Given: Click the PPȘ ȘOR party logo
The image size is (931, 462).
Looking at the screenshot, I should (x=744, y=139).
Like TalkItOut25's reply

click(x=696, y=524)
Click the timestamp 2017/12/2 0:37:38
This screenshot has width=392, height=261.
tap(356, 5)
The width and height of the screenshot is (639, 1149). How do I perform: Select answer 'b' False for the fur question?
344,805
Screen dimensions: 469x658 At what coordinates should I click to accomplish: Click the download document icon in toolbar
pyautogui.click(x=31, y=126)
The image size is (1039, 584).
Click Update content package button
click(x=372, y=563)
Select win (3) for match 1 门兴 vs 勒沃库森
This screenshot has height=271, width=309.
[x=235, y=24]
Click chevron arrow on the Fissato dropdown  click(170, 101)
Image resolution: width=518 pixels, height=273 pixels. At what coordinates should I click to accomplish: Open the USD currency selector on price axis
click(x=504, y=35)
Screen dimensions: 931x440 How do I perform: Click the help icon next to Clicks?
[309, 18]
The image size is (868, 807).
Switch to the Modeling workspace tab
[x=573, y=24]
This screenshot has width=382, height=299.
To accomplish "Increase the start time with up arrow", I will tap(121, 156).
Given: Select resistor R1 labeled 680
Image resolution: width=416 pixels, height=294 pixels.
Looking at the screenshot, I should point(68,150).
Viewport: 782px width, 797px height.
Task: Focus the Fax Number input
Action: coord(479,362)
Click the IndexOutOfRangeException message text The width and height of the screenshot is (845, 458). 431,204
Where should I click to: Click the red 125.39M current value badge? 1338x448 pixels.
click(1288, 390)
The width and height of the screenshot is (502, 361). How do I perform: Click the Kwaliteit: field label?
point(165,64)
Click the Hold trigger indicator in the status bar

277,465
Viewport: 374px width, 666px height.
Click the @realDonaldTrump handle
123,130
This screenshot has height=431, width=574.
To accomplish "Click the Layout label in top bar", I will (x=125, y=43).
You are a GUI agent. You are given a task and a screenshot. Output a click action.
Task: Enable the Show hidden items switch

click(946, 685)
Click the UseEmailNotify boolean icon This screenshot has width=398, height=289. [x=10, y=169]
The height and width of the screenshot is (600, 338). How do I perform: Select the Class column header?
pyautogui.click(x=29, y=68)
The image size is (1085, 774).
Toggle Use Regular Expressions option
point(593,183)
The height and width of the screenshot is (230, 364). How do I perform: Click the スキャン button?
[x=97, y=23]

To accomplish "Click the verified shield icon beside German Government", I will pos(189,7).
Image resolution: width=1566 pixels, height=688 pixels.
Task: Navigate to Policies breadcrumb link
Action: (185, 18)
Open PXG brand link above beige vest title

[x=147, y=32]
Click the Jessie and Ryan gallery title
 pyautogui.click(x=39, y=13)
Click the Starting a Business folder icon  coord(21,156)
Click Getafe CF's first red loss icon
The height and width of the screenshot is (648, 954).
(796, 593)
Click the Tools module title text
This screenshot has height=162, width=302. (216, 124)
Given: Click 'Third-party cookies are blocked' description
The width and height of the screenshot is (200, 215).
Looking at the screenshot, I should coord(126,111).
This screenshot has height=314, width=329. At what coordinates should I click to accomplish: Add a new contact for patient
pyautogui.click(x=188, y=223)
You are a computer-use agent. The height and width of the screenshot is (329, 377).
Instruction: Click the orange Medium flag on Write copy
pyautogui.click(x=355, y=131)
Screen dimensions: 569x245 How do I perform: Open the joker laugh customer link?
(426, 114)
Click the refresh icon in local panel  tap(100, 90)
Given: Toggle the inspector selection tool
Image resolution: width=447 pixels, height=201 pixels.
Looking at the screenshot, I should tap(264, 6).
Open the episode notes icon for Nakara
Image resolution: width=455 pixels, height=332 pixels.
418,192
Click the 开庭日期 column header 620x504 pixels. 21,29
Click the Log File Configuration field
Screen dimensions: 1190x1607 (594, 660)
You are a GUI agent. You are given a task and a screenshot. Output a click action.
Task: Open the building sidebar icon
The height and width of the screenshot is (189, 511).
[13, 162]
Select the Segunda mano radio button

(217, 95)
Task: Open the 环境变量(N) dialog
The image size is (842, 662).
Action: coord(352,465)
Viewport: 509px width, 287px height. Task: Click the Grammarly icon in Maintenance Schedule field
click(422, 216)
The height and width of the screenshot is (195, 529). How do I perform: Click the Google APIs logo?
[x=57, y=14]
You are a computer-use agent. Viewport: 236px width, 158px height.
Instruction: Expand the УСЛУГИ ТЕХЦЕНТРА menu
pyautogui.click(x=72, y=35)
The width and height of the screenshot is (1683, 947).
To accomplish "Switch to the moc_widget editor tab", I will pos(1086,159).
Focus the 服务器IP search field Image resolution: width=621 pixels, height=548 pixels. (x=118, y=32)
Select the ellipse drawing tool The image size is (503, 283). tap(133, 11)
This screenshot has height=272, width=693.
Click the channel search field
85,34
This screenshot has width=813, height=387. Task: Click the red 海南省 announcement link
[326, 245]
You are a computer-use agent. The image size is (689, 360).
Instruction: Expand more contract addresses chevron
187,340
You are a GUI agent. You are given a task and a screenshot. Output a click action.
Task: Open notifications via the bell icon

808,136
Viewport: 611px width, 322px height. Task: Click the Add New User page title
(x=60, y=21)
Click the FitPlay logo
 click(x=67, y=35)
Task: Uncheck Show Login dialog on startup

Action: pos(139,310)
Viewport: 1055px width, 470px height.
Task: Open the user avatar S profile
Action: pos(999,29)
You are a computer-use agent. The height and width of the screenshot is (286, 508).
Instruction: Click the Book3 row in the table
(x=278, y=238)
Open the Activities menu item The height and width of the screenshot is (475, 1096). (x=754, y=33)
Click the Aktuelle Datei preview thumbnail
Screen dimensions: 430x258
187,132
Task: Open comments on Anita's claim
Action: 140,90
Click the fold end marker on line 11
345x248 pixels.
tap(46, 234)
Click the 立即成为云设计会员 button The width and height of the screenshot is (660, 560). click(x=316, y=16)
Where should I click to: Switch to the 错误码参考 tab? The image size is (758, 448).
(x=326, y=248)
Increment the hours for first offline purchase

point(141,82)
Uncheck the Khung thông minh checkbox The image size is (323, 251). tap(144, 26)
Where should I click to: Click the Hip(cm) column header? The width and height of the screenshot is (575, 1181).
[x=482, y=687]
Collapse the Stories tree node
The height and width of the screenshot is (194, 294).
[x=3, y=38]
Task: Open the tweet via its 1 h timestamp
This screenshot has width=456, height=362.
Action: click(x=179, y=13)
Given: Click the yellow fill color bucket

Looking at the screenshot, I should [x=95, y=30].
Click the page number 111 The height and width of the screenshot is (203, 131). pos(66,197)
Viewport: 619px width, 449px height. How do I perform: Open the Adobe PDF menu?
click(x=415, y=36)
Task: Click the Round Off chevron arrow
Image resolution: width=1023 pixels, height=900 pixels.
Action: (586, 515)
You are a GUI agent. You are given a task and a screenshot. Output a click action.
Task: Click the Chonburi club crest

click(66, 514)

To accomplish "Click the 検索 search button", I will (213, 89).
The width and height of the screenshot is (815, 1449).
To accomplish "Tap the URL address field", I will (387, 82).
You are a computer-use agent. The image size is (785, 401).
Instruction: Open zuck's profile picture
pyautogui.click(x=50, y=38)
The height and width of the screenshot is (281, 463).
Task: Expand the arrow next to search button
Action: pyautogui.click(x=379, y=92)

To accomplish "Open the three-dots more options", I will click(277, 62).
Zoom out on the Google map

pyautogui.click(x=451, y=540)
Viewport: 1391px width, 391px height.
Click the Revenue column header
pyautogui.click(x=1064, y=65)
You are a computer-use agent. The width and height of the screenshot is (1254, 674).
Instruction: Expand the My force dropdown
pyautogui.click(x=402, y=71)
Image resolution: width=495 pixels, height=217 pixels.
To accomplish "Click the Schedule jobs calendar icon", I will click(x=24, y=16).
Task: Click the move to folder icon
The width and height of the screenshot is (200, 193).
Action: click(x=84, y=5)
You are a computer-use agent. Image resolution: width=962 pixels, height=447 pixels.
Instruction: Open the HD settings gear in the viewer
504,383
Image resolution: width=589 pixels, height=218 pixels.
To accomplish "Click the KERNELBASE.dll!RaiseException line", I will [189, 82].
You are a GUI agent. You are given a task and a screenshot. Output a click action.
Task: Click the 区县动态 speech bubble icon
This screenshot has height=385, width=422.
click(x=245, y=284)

What to produce: Would you print exactly, and only, the lines of the data above from the line with "You are a computer-use agent. The image size is (689, 360)." through the line with "Click the 立即成为云设计会员", inclusive?

Result for this exercise:
You are a computer-use agent. The image size is (689, 360).
Instruction: Expand more contract addresses chevron
187,340
You are a GUI agent. You are given a task and a screenshot. Output a click action.
Task: Open notifications via the bell icon

808,136
Viewport: 611px width, 322px height. Task: Click the Add New User page title
(x=60, y=21)
Click the FitPlay logo
 click(x=67, y=35)
Task: Uncheck Show Login dialog on startup

Action: pos(139,310)
Viewport: 1055px width, 470px height.
Task: Open the user avatar S profile
Action: pos(999,29)
You are a computer-use agent. The height and width of the screenshot is (286, 508).
Instruction: Click the Book3 row in the table
(x=278, y=238)
Open the Activities menu item The height and width of the screenshot is (475, 1096). (x=754, y=33)
Click the Aktuelle Datei preview thumbnail
Screen dimensions: 430x258
187,132
Task: Open comments on Anita's claim
Action: 140,90
Click the fold end marker on line 11
345x248 pixels.
tap(46, 234)
Click the 立即成为云设计会员 button The width and height of the screenshot is (660, 560). click(x=316, y=16)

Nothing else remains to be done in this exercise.